■ How to complete this task ■
In how many lines of the records below does the word "agent" appear? Reply with the number only.

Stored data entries
== Segment start ==

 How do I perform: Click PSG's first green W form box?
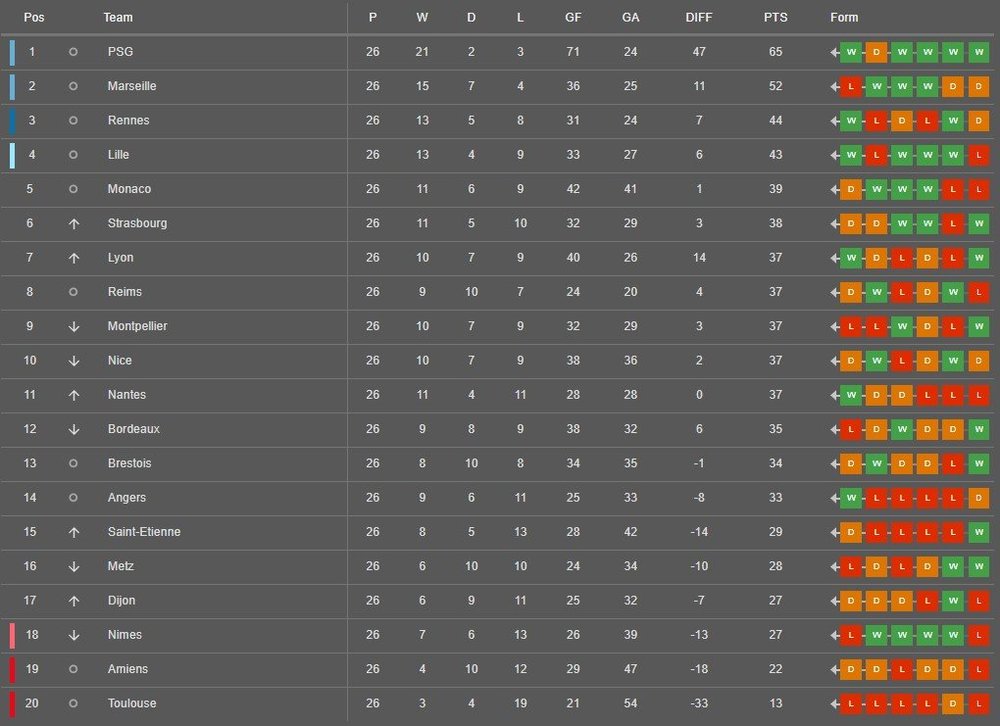pyautogui.click(x=851, y=52)
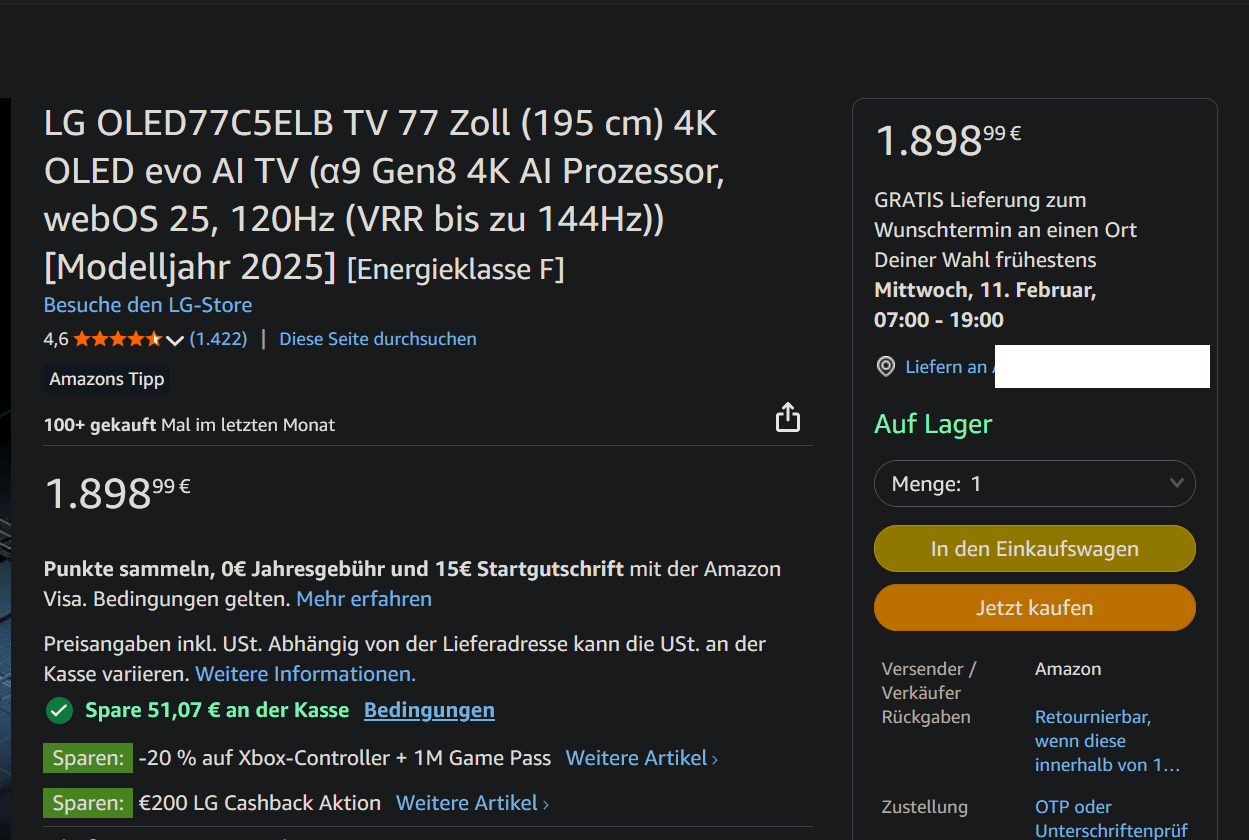The image size is (1249, 840).
Task: Click the Amazons Tipp badge
Action: [x=107, y=379]
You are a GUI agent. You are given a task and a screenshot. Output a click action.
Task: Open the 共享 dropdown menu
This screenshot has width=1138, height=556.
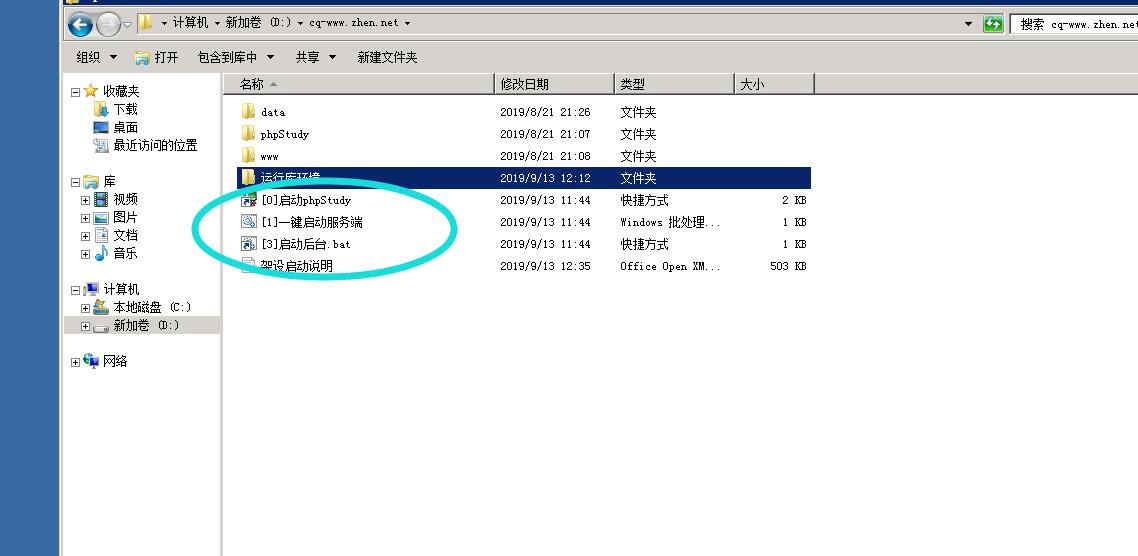click(316, 57)
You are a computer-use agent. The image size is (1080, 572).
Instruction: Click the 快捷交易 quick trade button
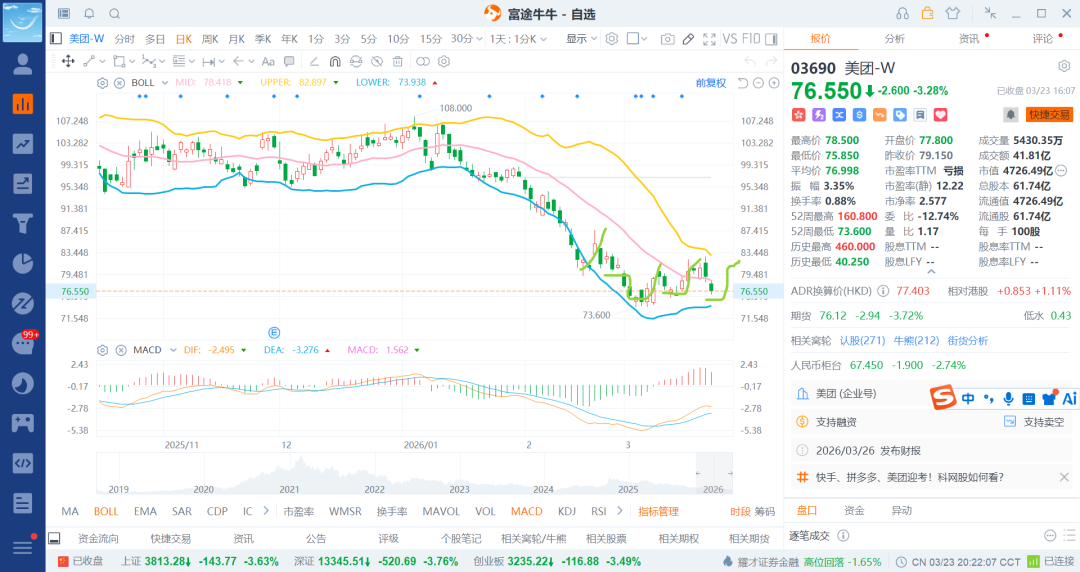pyautogui.click(x=1048, y=115)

== Segment end ==

■ Response below ■
2